**Records provided:**
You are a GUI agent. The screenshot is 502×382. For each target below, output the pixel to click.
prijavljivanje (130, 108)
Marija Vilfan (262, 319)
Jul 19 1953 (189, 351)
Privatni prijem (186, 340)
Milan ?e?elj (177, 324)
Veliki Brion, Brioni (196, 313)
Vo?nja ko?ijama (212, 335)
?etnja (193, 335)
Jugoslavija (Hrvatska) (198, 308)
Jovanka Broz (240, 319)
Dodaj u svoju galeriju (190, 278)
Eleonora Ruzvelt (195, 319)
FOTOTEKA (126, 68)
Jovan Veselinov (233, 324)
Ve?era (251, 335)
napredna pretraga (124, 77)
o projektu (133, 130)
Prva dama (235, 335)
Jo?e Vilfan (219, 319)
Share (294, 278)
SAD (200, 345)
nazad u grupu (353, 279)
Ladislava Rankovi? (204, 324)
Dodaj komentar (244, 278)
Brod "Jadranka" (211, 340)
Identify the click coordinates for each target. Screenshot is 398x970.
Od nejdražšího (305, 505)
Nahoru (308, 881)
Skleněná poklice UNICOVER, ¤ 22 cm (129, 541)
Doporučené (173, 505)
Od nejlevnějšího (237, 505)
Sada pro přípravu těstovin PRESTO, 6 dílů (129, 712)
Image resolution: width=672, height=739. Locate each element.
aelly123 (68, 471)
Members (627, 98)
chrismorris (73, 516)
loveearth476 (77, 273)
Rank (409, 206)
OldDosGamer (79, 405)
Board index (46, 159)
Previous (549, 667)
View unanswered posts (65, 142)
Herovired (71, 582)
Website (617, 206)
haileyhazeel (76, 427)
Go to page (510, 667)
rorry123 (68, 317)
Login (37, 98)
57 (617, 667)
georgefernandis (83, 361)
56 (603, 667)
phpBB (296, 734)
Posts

**Task goal:** Copy the listing above, replacing "Board index" with "Forum index" and leaving everything else unchanged.

**Solution to this exercise:**
You are a GUI agent. The screenshot is 502×382. For each target below, output the pixel to click.
prijavljivanje (130, 108)
Marija Vilfan (262, 319)
Jul 19 1953 (189, 351)
Privatni prijem (186, 340)
Milan ?e?elj (177, 324)
Veliki Brion, Brioni (196, 313)
Vo?nja ko?ijama (212, 335)
?etnja (193, 335)
Jugoslavija (Hrvatska) (198, 308)
Jovanka Broz (240, 319)
Dodaj u svoju galeriju (190, 278)
Eleonora Ruzvelt (195, 319)
FOTOTEKA (126, 68)
Jovan Veselinov (233, 324)
Ve?era (251, 335)
napredna pretraga (124, 77)
o projektu (133, 130)
Prva dama (235, 335)
Jo?e Vilfan (219, 319)
Share (294, 278)
SAD (200, 345)
nazad u grupu (353, 279)
Ladislava Rankovi? (204, 324)
Dodaj komentar (244, 278)
Brod "Jadranka" (211, 340)
Identify the click coordinates for each target. Screenshot is 398x970.
Od nejdražšího (305, 505)
Nahoru (308, 881)
Skleněná poklice UNICOVER, ¤ 22 cm (129, 541)
Doporučené (173, 505)
Od nejlevnějšího (237, 505)
Sada pro přípravu těstovin PRESTO, 6 dílů (129, 712)
Image resolution: width=672, height=739. Locate each element.
aelly123 (68, 471)
Members (627, 98)
chrismorris (73, 516)
loveearth476 (77, 273)
Rank (409, 206)
OldDosGamer (79, 405)
Forum index (46, 159)
Previous (549, 667)
View unanswered posts (65, 142)
Herovired (71, 582)
Website (617, 206)
haileyhazeel (76, 427)
Go to page (510, 667)
rorry123 (68, 317)
Login (37, 98)
57 (617, 667)
georgefernandis (83, 361)
56 (603, 667)
phpBB (296, 734)
Posts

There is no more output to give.